A vida segue trançando os fios tão tênues do destino. Fios, que como as tranças de um penteado em um cabelo, compõe o sentido, a leveza e a beleza da existência. Fios que por algum motivo se cruzam, se separam, se soltam e se amarram. Fios que em algum momento se tornam e se entornam em um único fio. Um sentido de existência sem nós...

Almoço de domingão em Sampa. Restaurantes lotados. No meio ao caos de mil vozes, sentado esperando o nosso almoço, pergunto ao meu pai mais uma vez, já em transe hipnótico pelo zum-zum-zum do lugar: "Pai o que você vai fazer no Reveillon?" (Era a décima vez que eu perguntava). "Vou ficar por aqui", - Respondeu ele. Insisti então: "Vambora comigo e o João fazer o cume do Kilimanjaro na África? Depois nos jogamos nos mares de Zanzibar e subimos para a Europa… de lá cada um segue o seu rumo. Vamo pô!!!".

Ele me olhou firme e com um leve sorriso no rosto. Sorriso este que me arrancou de vez de meu transe. E sem pensar muito me falou: "Me manda tudo. Vamos ver.". Quase me atolei de felicidade.

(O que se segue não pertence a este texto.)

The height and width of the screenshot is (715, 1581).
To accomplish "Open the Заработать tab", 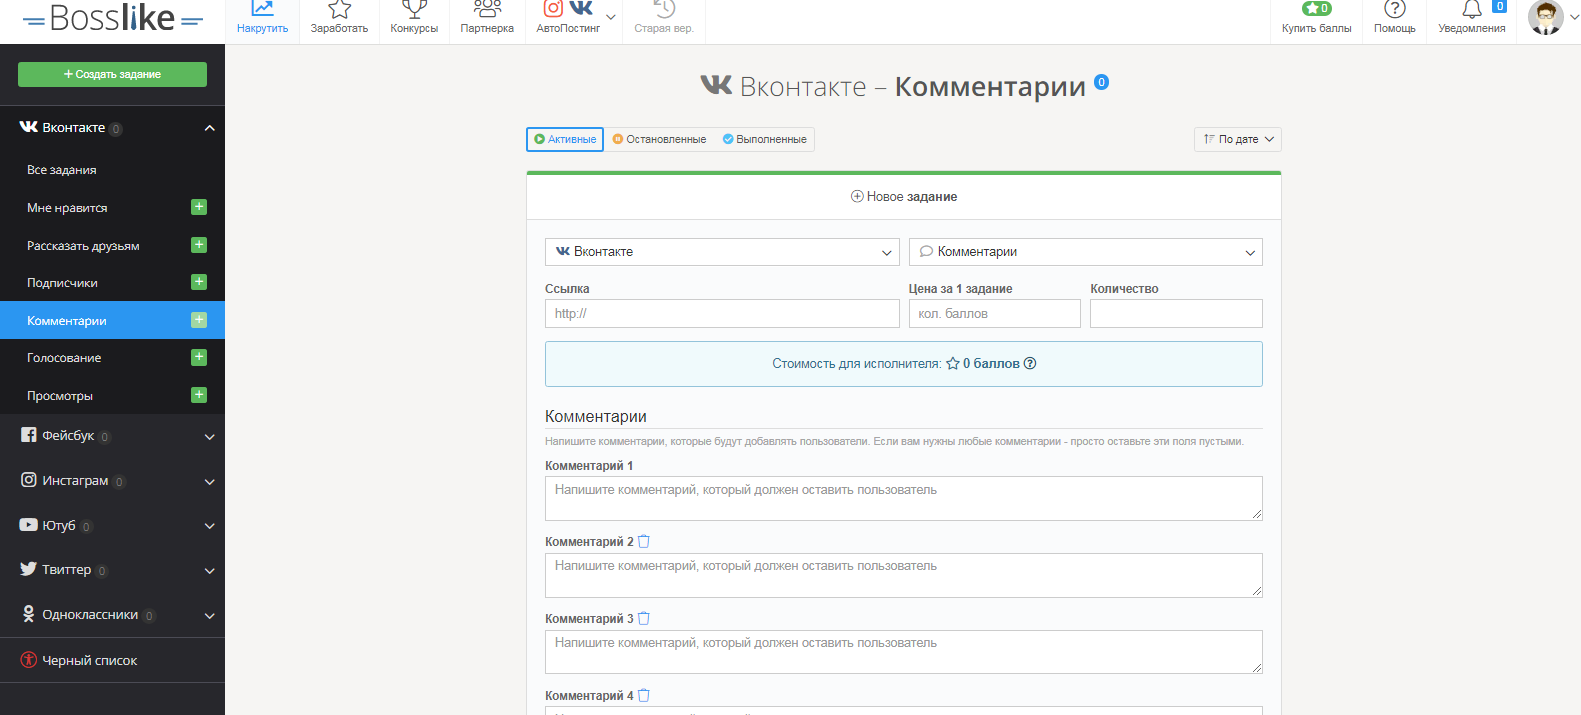I will pos(339,18).
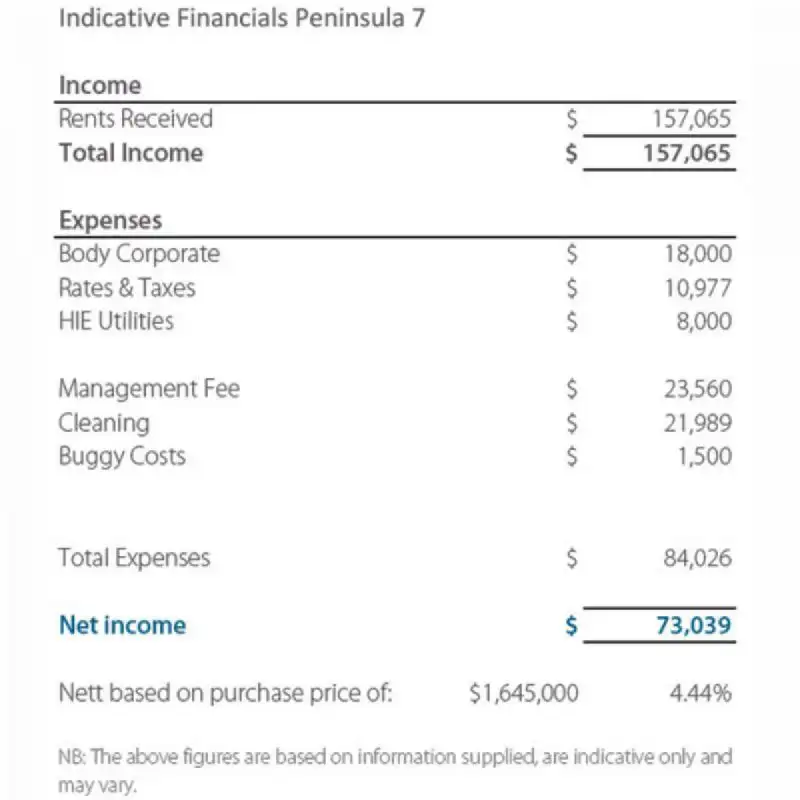
Task: Select the blue Net income label
Action: tap(122, 626)
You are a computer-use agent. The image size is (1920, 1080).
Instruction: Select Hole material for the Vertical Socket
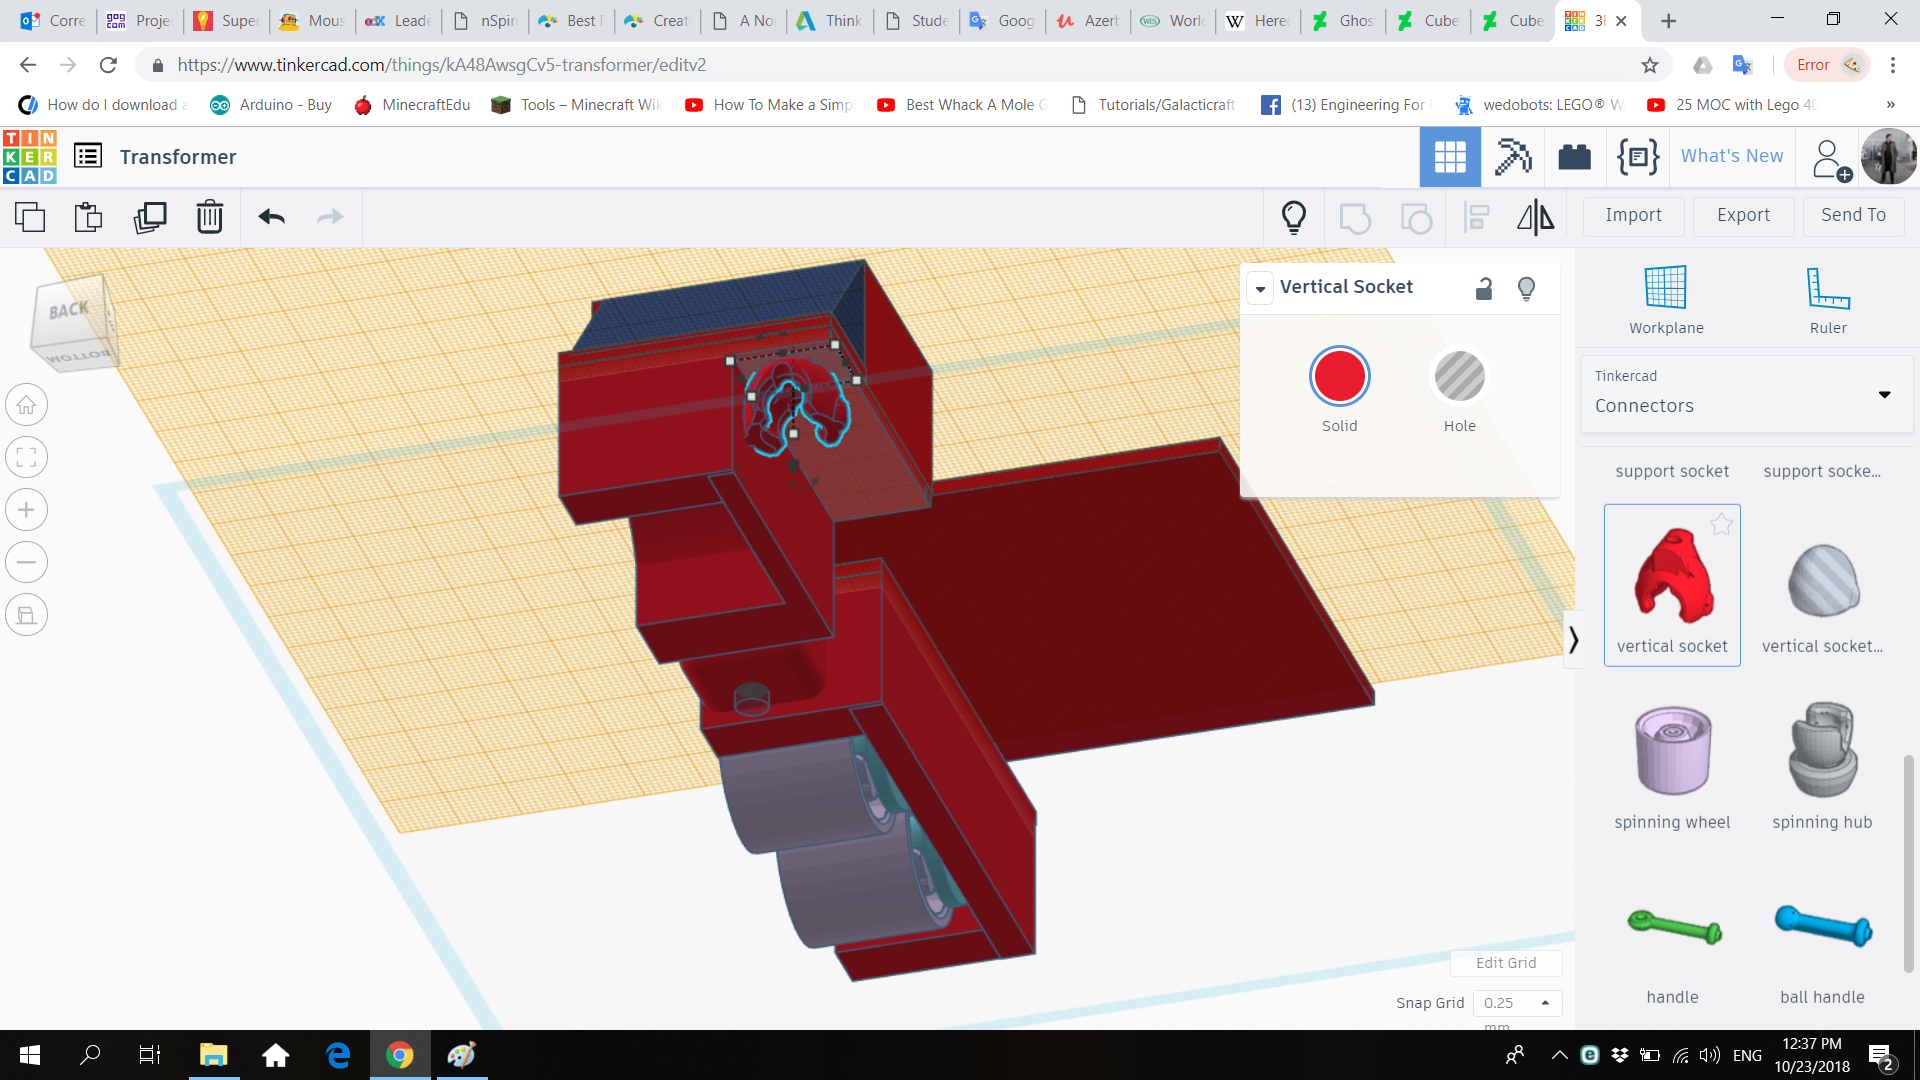click(x=1459, y=377)
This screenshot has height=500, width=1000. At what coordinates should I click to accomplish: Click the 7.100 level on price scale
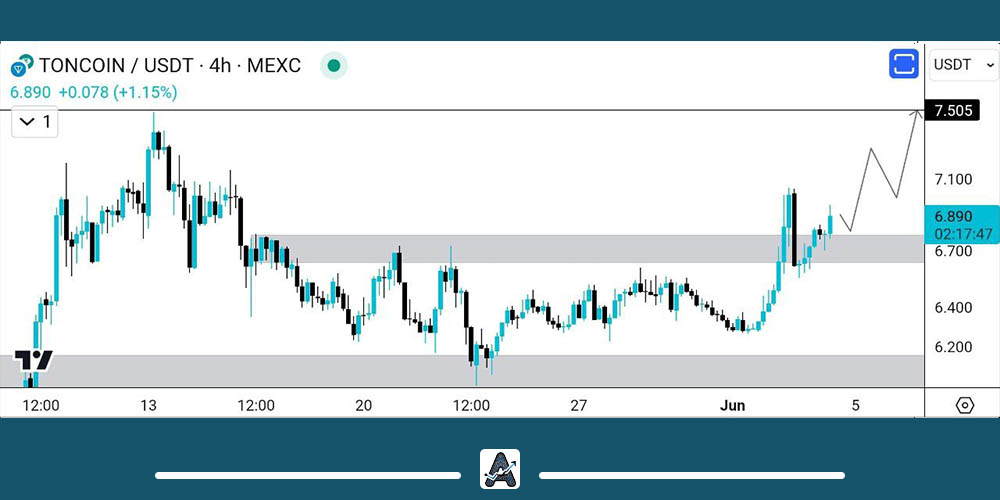click(953, 179)
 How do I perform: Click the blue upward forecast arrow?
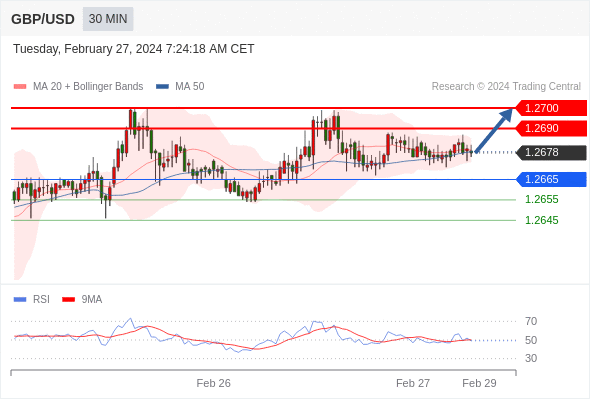click(x=494, y=131)
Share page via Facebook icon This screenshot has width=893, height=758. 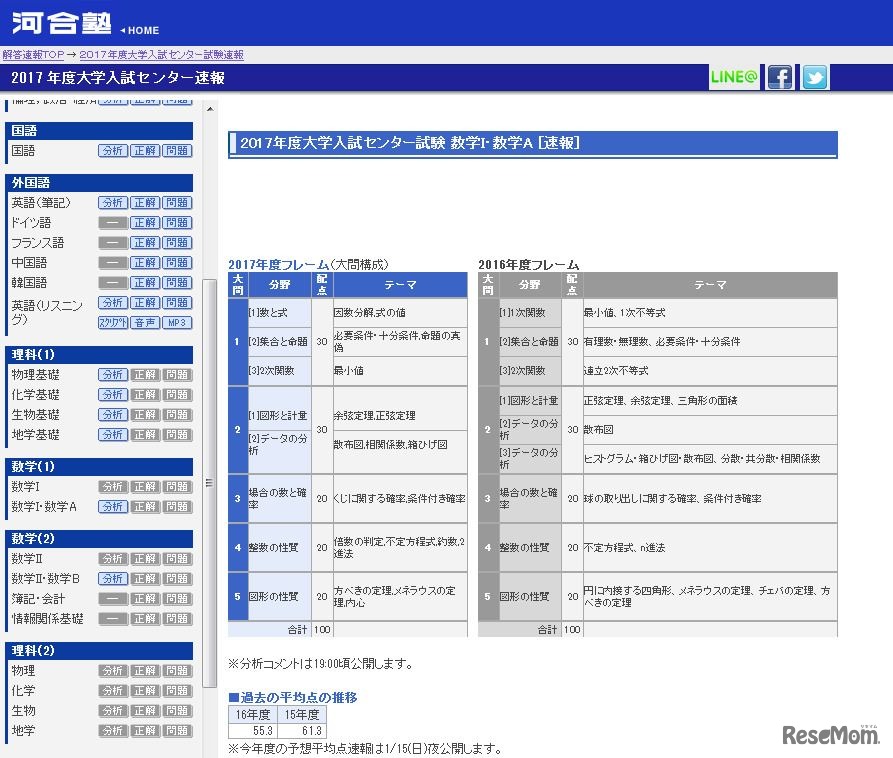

Conhecendo ele como o conheço isso já era quase um sim. Mas entre este olhar e um sim para um Kilimanjaro e seus perrengues… havia um oceano e um continente ainda a serem cruzados.

Acabamos o almoço e saímos daquela mesa com uma data para falarmos deste assunto. Tudo teria de acontecer naquela mesma semana. O tempo era curto e teríamos de ver de equipamento, treino, saúde, e o OK da turma para a ida dele no grupo.

Ontem foi o dia de nosso encontro. Do alto de seus 74 anos, este cara que tanto me surpreende pela sua capacidade de se recriar continuamente, me confirmou animadíssimo a sua ida. Sua primeira montanha. Com um profundo e verdadeiro encanto em seus olhos a montanha chegou em sua alma. E quando isso acontece, não há volta.

Este é o movimento da sorte.

Partiremos em dezembro com o Agnaldo Gomes. Seremos três gerações (eu, meu pai e meu filho) rumo aos quase 6.000 metros do ponto mais alto do continente Africano. UAU!!!

Como filho, tenho muito orgulho e uma profunda honra em ter a oportunidade em dividir com meu pai as minhas maiores paixões: o mundo, caminhar, amigos de vida, desapegos, montanhas e conhecer com as próprias pernas os cafundós deste planeta.

Como pai tenho a certeza que dividir este mundo tão belo e cheio de mundos com meus filhos, darão a eles pernas tão fortes que serão capazes de levá-los aonde suas fortes asas endereçarem seus sonhos.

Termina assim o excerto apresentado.